# Task objective
Each line of the listing is to be retyped exactly as given.

# Task material
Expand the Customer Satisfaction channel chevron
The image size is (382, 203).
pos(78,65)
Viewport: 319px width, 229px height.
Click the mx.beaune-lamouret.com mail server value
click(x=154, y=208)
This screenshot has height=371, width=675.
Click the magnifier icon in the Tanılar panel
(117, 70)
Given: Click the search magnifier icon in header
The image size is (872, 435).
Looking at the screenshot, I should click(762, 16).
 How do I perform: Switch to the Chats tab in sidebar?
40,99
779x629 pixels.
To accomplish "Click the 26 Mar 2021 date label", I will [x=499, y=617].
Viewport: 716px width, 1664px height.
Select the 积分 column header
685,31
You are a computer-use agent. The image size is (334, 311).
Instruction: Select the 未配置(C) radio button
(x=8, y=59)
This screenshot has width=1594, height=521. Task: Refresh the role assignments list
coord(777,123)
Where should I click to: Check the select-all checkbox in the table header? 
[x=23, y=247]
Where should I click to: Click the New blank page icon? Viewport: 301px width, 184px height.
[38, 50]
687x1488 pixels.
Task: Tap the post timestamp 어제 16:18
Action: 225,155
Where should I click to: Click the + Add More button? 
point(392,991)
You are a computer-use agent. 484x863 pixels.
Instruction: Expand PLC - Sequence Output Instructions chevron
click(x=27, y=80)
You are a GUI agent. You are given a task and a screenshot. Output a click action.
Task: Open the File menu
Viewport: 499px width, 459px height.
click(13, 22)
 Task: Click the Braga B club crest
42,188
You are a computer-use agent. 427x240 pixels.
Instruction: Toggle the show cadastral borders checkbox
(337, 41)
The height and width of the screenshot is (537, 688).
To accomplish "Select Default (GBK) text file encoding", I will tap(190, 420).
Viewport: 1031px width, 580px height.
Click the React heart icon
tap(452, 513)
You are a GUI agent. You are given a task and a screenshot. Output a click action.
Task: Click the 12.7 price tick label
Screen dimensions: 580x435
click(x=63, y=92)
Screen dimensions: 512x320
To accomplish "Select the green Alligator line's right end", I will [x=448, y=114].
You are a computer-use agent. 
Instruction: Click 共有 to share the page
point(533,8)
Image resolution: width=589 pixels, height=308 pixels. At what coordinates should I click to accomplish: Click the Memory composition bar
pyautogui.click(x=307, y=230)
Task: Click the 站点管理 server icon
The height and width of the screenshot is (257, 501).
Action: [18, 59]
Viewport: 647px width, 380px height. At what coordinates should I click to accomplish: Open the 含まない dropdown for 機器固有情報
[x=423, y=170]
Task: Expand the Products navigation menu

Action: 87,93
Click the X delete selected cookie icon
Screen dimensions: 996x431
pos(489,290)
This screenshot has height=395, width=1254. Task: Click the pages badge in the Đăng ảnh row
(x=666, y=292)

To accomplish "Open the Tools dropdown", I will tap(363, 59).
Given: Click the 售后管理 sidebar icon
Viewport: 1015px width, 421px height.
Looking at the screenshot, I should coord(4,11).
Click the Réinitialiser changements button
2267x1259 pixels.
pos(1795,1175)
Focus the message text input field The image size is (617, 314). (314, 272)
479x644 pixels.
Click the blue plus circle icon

# Solution
Expand the Customer Satisfaction channel chevron
The image size is (382, 203).
pos(78,65)
Viewport: 319px width, 229px height.
Click the mx.beaune-lamouret.com mail server value
click(x=154, y=208)
This screenshot has height=371, width=675.
Click the magnifier icon in the Tanılar panel
(117, 70)
Given: Click the search magnifier icon in header
The image size is (872, 435).
Looking at the screenshot, I should click(762, 16).
 How do I perform: Switch to the Chats tab in sidebar?
40,99
779x629 pixels.
To accomplish "Click the 26 Mar 2021 date label", I will [x=499, y=617].
Viewport: 716px width, 1664px height.
Select the 积分 column header
685,31
You are a computer-use agent. The image size is (334, 311).
Instruction: Select the 未配置(C) radio button
(x=8, y=59)
This screenshot has width=1594, height=521. Task: Refresh the role assignments list
coord(777,123)
Where should I click to: Check the select-all checkbox in the table header? 
[x=23, y=247]
Where should I click to: Click the New blank page icon? Viewport: 301px width, 184px height.
[38, 50]
687x1488 pixels.
Task: Tap the post timestamp 어제 16:18
Action: 225,155
Where should I click to: Click the + Add More button? 
point(392,991)
You are a computer-use agent. 484x863 pixels.
Instruction: Expand PLC - Sequence Output Instructions chevron
click(x=27, y=80)
You are a GUI agent. You are given a task and a screenshot. Output a click action.
Task: Open the File menu
Viewport: 499px width, 459px height.
click(13, 22)
 Task: Click the Braga B club crest
42,188
You are a computer-use agent. 427x240 pixels.
Instruction: Toggle the show cadastral borders checkbox
(337, 41)
The height and width of the screenshot is (537, 688).
To accomplish "Select Default (GBK) text file encoding", I will tap(190, 420).
Viewport: 1031px width, 580px height.
Click the React heart icon
tap(452, 513)
You are a GUI agent. You are given a task and a screenshot. Output a click action.
Task: Click the 12.7 price tick label
Screen dimensions: 580x435
click(x=63, y=92)
Screen dimensions: 512x320
To accomplish "Select the green Alligator line's right end", I will [x=448, y=114].
You are a computer-use agent. 
Instruction: Click 共有 to share the page
point(533,8)
Image resolution: width=589 pixels, height=308 pixels. At what coordinates should I click to accomplish: Click the Memory composition bar
pyautogui.click(x=307, y=230)
Task: Click the 站点管理 server icon
The height and width of the screenshot is (257, 501).
Action: [18, 59]
Viewport: 647px width, 380px height. At what coordinates should I click to accomplish: Open the 含まない dropdown for 機器固有情報
[x=423, y=170]
Task: Expand the Products navigation menu

Action: 87,93
Click the X delete selected cookie icon
Screen dimensions: 996x431
pos(489,290)
This screenshot has height=395, width=1254. Task: Click the pages badge in the Đăng ảnh row
(x=666, y=292)

To accomplish "Open the Tools dropdown", I will tap(363, 59).
Given: Click the 售后管理 sidebar icon
Viewport: 1015px width, 421px height.
Looking at the screenshot, I should coord(4,11).
Click the Réinitialiser changements button
2267x1259 pixels.
pos(1795,1175)
Focus the message text input field The image size is (617, 314). (314, 272)
479x644 pixels.
Click the blue plus circle icon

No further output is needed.